Work instructions - How many lines in the records below contain the string "MUNDIAL"? Case counts, so only matches with the same capitalization qualify. Reply with the number alone.

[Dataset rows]
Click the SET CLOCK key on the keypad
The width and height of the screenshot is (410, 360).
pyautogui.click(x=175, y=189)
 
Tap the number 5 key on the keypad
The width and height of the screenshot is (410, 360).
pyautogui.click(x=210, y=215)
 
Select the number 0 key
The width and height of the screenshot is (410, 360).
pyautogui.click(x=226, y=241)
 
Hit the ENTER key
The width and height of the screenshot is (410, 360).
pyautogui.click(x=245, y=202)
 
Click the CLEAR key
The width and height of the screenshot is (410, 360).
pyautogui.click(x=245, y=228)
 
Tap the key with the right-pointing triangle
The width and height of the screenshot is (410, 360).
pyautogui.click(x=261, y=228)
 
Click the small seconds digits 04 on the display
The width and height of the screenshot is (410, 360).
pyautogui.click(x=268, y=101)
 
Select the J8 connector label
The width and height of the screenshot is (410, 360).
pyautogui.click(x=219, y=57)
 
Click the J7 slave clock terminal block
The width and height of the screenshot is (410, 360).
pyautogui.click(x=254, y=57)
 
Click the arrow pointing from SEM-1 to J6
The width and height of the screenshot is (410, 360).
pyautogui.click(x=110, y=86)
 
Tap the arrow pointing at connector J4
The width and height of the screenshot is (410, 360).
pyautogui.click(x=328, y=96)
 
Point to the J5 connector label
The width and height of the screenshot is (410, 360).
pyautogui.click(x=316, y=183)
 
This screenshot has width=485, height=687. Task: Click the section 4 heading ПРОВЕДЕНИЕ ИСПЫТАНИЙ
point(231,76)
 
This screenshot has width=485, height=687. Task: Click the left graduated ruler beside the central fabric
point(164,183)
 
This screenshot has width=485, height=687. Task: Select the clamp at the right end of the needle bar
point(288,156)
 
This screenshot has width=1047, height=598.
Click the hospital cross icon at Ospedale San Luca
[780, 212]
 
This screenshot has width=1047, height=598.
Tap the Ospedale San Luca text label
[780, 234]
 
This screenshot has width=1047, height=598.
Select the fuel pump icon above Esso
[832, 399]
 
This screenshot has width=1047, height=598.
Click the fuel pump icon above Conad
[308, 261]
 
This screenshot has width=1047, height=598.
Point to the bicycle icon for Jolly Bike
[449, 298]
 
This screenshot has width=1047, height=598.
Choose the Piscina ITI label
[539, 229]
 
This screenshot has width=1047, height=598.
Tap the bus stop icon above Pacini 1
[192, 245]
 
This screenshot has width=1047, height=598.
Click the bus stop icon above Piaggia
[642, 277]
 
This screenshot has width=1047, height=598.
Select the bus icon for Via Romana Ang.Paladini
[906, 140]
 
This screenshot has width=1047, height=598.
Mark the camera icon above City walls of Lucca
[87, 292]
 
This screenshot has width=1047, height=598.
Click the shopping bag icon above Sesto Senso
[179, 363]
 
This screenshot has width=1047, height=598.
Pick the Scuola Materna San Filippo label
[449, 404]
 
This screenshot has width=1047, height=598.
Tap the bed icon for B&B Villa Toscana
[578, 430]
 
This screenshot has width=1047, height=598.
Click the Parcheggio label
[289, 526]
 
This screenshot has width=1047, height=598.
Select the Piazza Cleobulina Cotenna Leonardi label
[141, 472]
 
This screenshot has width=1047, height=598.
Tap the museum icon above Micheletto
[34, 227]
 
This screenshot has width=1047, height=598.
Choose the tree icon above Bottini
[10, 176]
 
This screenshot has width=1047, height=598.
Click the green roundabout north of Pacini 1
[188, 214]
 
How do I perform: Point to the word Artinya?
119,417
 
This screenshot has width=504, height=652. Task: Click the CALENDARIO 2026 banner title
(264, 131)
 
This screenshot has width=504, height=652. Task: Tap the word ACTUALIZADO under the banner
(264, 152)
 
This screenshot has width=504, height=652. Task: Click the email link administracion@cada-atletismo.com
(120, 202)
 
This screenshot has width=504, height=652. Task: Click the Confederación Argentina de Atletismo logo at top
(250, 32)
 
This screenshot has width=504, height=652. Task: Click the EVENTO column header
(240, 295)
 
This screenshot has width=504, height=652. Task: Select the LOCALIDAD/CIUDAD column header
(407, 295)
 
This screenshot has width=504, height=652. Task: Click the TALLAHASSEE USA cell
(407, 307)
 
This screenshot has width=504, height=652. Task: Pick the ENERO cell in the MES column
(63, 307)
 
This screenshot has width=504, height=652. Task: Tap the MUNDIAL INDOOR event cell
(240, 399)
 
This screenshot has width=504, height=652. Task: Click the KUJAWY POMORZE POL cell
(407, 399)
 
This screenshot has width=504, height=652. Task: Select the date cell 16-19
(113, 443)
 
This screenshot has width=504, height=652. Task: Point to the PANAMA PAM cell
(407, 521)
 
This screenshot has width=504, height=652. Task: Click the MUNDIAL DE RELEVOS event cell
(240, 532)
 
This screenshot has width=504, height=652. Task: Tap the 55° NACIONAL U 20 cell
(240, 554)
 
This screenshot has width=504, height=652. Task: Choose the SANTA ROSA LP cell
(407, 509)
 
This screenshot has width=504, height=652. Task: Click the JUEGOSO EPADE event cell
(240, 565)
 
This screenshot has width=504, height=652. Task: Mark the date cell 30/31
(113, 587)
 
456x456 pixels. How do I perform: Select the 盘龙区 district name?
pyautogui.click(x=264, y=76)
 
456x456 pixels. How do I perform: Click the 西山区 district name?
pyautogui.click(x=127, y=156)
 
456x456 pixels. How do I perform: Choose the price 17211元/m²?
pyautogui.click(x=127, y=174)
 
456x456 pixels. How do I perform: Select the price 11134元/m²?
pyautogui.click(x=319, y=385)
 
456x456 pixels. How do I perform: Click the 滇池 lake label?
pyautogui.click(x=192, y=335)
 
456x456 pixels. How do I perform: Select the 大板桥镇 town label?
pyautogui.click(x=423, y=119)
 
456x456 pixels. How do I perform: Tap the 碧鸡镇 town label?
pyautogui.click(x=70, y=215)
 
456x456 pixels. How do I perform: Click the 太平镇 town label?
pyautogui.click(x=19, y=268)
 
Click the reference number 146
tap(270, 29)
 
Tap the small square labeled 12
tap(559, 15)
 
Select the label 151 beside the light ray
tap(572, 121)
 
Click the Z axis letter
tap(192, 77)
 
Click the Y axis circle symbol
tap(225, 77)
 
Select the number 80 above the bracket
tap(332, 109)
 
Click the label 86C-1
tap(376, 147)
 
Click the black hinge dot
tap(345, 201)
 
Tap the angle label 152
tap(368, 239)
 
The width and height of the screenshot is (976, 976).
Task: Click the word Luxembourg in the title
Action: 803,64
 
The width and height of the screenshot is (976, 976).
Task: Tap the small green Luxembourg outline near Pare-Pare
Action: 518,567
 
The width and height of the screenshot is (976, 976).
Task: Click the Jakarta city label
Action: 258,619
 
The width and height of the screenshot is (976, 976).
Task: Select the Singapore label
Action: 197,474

Solution to this exercise - 2